§ **Travail demandé**: Reprenez le texte consacré à la trilogie d'Alan J. Pakula et prolongez-le à partir de sa dernière phrase.

En pleine époque de guerre froide, de crise culturelle et politique, Alan J. Pakula (1928 – 1998) signe une trilogie qui non seulement traduit l’état d’esprit d’une Amérique en perte de repères et de valeurs mais aussi et surtout donne un visage neuf et plein de verve au cinéma américain.
La trilogie de Pakula, qualifiée de « paranoïaque » ou « de la conspiration », est constituée de Klute en 1971, puis d’À cause d’un assassinat en 1974, qu’il clôt en 1976 avec Les Hommes du président. Ces trois films montrent le juste équilibre qu’a su trouver Pakula entre efficacité scénaristique et mise en scène recherchée qui lui ont ouvert la voie du succès, critique comme public. Difficiles à qualifier – entre thriller politique, film policier et film noir –, la trilogie a pour enjeu principal la recherche d’une vérité, souterraine et cachée.
Comprendre la trilogie de Pakula, c’est avant tout saisir l’arrière-plan politique qui le sous-tend. Sorte de bio-pic avant l’heure, Les Hommes du président retrace l’enquête des deux jeunes journalistes du Washington Post qui a mise au jour tout le système d’espionnage organisé par le comité de réélection du parti conservateur américain. À cause d’un assassinat retrace l’enquête menée par un journaliste sur le meurtre d’un homme politique : on y découvre l’existence d’une organisation qui recrute et forme des assassins à partir de tests de psychologie et de conditionnement par l’image. Ce film rappelle d’ailleurs les circonstances obscures de l’assassinat de Kennedy. Il émerge de ces deux films une remise en question de l’intégrité des hommes de pouvoirs et plus généralement du pouvoir. L’assassinat de Kennedy, la débâcle de la guerre du Vietnam (ainsi que la vaste campagne de désinformation associée à cette guerre) et le scandale du Watergate ont certes bouleversé les valeurs d’un Amérique sûre d’elle, mais eurent également un impact sur le cinéma américain des années 1970. Non seulement le cinéma américain devait s’affirmer esthétiquement en trouvant sa propre identité, mais il ne pouvait plus occulter ce qui se passait au sommet de l’état. Ainsi sont nés les chefs d’œuvre que sont Les Trois Jours du Condor (1975) de Sydney Pollack ou Conversation secrète (1974) du jeune Francis Ford Coppola. Si la trilogie de Pakula est moins connue que ces deux films, elle offre une exploration plus profonde et peut-être plus aboutie de la problématique du complot et de la paranoïa.

§ **Données enregistrées**:
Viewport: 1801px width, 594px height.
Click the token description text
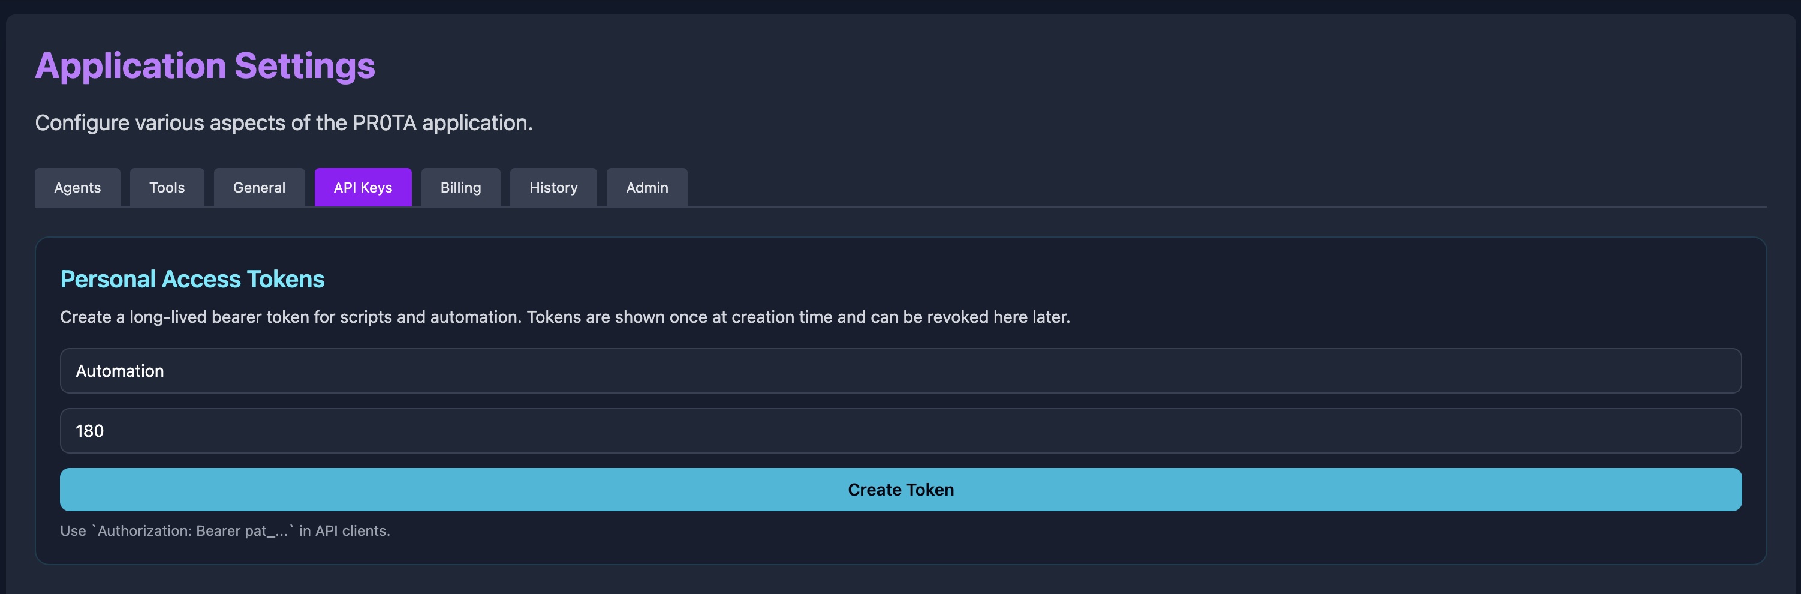point(565,316)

§ **Résultat obtenu**:
L’art du puzzle
À l’origine des trois films réside un geste apparemment simple à comprendre : une disparition dans Klute, un meurtre dont l’assassin est vite identifié dans À cause d’un assassinat ou encore un cambriolage apparemment anodin dans Les Hommes du président. C’est à cause de cette apparente simplicité que l’on donne, dans les deux derniers films, à de jeunes journalistes, sans expérience, le soin de couvrir les événements. Du point de vue scénaristique, cette manière d’aborder le film permet au spectateur de s’identifier facilement aux jeunes héros : nous en savons autant qu’eux et découvrons, comme eux, la complexité d’une vérité qui se construit devant nous. C’est parce que l’événement, aussi anodin soit-il, ne fait pas tout à fait sens que l’enquête se met en marche. Elle prend dans les trois films la forme d’une quête herméneutique où il faut donner du sens aux événements, aux actes. De fil en aiguille, chaque mystère en cache un autre, sous-jacent, plus profond. Dans À cause d’un assassinat, le meurtre d’un homme politique par un assassin clairement identifié mène à la découverte d’un complot plus large, ourdi par une société qui recrute des assassins potentiels.
L’élément déclencheur prend de l’ampleur et renforce le suspense, qui croît notamment grâce à la profusion de non-dits et de faits suggérés, à peine esquissés, laissant le spectateur dans une position circonspecte, voire suspicieuse. Est-ce vraiment possible ? Et surtout, qu’est-ce que cela veut dire ? Le non-dit est alors un ressort du suspense car il nous porte à imaginer les implications possibles du raisonnement des enquêteurs, en même temps qu’eux. Comme le dit Bob Woodward à « Gorge Profonde » dans Les Hommes du président : « Tout ce que nous avons sont des pièces d’un puzzle, mais nous ne parvenons pas à savoir à quoi ce puzzle doit ressembler.» Dans chaque film, les pièces du puzzle nous sont données dans le désordre, toujours partielles, mais suffisamment claires pour que nous ne perdions pas le fil de l’intrigue. Le spectateur est donc particulièrement sollicité, puisque c’est à lui d’accompagner les enquêteurs.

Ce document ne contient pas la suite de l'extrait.